Une SAS compte deux associés, l'un en est le dirigeant, l'autre le directeur technique salarié. Dans le cadre d'une procédure pénale portant sur la comptabilité de la société, les deux associés sont mis en examen, mais seul le directeur technique est placé en détention provisoire. Quelques mois plus tard, la société fait l'objet d'une liquidation judiciaire.

Leur reprochant la tenue d'une comptabilité incomplète ou irrégulière et le détournement ou la dissimulation d'actif, un tribunal prononce une interdiction de gérer à l'encontre du dirigeant de droit et la faillite personnelle du directeur technique en sa qualité de dirigeant de fait. Contestant cette qualité, ce dernier interjette appel.

La cour d'appel de Paris confirme le jugement pour les raisons suivantes. 

L'incarcération du directeur technique avait entraîné la déconfiture de la société, qui avait cessé toute activité alors qu'elle avait réalisé plus d'un million de chiffre d'affaires annuel au cours des deux précédents exercices. Cet arrêt brutal et définitif de l'activité sociale démontrait son rôle central dans la société, qui dépassait le seul cadre de ses fonctions. En son absence, aucun élément ne prouvait que le dirigeant de droit avait assuré la gestion administrative et commerciale de la société, ce qui lui aurait notamment permis de recruter en urgence une personne appelée à remplacer le directeur technique.

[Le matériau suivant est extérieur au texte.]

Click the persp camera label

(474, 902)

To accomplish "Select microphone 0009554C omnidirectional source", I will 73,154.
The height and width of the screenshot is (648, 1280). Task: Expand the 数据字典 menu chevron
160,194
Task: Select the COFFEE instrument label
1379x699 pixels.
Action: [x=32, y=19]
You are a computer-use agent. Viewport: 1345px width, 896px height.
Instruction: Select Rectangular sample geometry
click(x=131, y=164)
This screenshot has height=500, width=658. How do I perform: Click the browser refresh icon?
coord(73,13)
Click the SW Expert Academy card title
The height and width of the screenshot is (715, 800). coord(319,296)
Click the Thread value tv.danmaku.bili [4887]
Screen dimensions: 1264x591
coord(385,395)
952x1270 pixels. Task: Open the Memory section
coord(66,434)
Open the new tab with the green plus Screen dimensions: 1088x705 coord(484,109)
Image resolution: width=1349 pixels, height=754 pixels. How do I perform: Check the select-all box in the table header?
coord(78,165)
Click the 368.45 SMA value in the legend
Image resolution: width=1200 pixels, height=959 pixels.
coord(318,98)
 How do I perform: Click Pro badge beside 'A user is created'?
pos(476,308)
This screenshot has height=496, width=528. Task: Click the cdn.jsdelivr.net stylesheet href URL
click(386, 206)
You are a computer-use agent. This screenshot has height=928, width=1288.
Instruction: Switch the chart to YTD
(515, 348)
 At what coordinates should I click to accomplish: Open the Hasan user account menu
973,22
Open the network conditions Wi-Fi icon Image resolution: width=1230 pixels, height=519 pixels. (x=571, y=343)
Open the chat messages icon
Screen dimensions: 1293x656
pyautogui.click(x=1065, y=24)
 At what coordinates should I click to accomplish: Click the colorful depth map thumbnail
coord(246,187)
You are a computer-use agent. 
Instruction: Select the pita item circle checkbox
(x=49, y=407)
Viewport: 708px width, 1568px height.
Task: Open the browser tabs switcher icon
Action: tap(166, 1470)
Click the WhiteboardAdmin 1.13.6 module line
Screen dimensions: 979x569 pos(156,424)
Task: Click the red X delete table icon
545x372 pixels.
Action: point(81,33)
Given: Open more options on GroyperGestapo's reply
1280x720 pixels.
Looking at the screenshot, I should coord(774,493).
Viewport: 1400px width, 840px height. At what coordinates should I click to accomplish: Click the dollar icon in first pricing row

Par ailleurs, le dirigeant de droit n'avait jamais été vu au siège de la société alors que le directeur technique ouvrait les locaux tous les jours, semblait donner des instructions au personnel et recevait un certain nombre de personnes. Si cela est concevable de la part d'un directeur technique, encore faut-il qu'il ait agi sous les ordres du dirigeant de droit. Or rien ne permettait d'établir une quelconque subordination du premier à l'égard du second.

En outre, le directeur technique, qui disposait de la carte bancaire de la société, avait engagé des dépenses qui n’avaient pas été autorisées ni contrôlées par le dirigeant de droit. Le directeur technique était d'ailleurs le seul en mesure de répondre aux questions du gestionnaire du compte bancaire de la société sur le fonctionnement de ce dernier, ce qui confirmait qu'il assurait bien la gestion sociale.

Enfin, sa rémunération, près de vingt fois supérieure à celle du dirigeant de droit, démontrait sa prééminence dans la gestion de la société.

A noter :

Lorsqu'une procédure de liquidation judiciaire d'une société est ouverte, la faillite personnelle de son dirigeant, de droit ou de fait, peut être prononcée (C. com. art. L 653-1, I-2°). 

Le dirigeant de fait est celui qui exerce une activité positive de gestion et de direction en toute souveraineté et indépendance (par exemple, Cass. com. 10-1-2013 n° 10-28.067 F-D : RJDA 4/12 n° 427, 1e espèce). En pratique, cette qualification repose sur un faisceau d'indices corroborant cette thèse. Ainsi, sont généralement pris en compte la réalisation d'actes positifs de gestion et plus généralement le comportement de l'intéressé, la détention de pouvoirs étendus, notamment d'une procuration sur les comptes bancaires de la société, et l'absence de lien de subordination à l'égard du dirigeant de droit. La situation, la rémunération et le rôle de l'intéressé sont d'ailleurs souvent comparés avec ceux du dirigeant de droit pour démontrer qu'il était en réalité le véritable maître de l'affaire ; même si l'effectivité de la direction de droit n'empêche pas l'existence, en parallèle, d'une direction de fait (CA Paris 19-4-1995 n° 93-15695 ; CA Rouen 3-3-2011 n° 10-1471 : RJDA 8-9/11 n° 726).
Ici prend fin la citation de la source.